The initial elements for the preparation of CuInSe₂ and CuSbSe₂ ternary compounds were 99.9998% copper, 99.9997% indium, 99.999% antimony, and 99.9999% selenium. The synthesis of the initial ternary compounds CuInSe₂ and CuSbSe₂ was performed in quartz ampoules by melting from the elements. Nine alloys of the (CuSbSe₂)_1-x (CuInSe₂)_x system with molar part of CuInSe₂ (x) equaling to 0.05, 0.15, 0.25, 0.375, 0.50, 0.625, 0.75, 0.85, and 0.95 were prepared. The required amounts of powder of the corresponding ternary compounds CuInSe₂ and CuSbSe₂ were weighted, mixtured and homogenized. Samples of the alloys were prepared by melting, where the mixtures of ternary compounds were heated up to the 1280 K temperature, which exceeds by 20 K the melting point of the compound with the highest melting point (CuInSe₂).
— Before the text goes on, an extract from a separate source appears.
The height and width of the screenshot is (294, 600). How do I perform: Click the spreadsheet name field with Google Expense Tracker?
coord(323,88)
The phase relations in the CuSbSe₂-CuInSe₂ system were investigated by means of X-ray powder diffraction, optical microscopy, scanning electron microscopy, and differential thermal analysis. Microstructure was studied on the freshly-polished samples without additional etching.
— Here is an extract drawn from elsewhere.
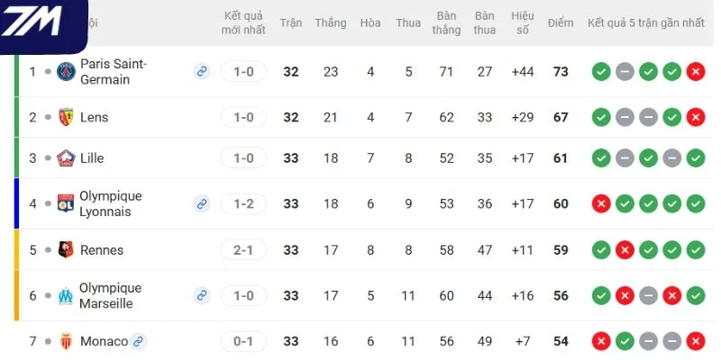Click the Olympique Marseille logo
The width and height of the screenshot is (721, 360).
coord(66,295)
The XRPD and microstructure studies showed that all of the prepared alloys of the CuSbSe₂-CuInSe₂ system were two-phased. The primary crystals with the chalcopyrite structure based on the CuInSe₂ ternary compound are crystallized in regular form.
In addition to the thermal effect of melting, the thermograms of the alloys based on CuInSe₂ have the heat peaks corresponding to the polymorphous transformation from chalcopyrite to zinc blend structure. The T-x phase diagram of the CuSbSe₂-CuInSe₂ system has a peritectics character with the peritectics temperature of 748 K. It was established that the solubility does not exceed 0.05 molar part of the corresponding ternary compound.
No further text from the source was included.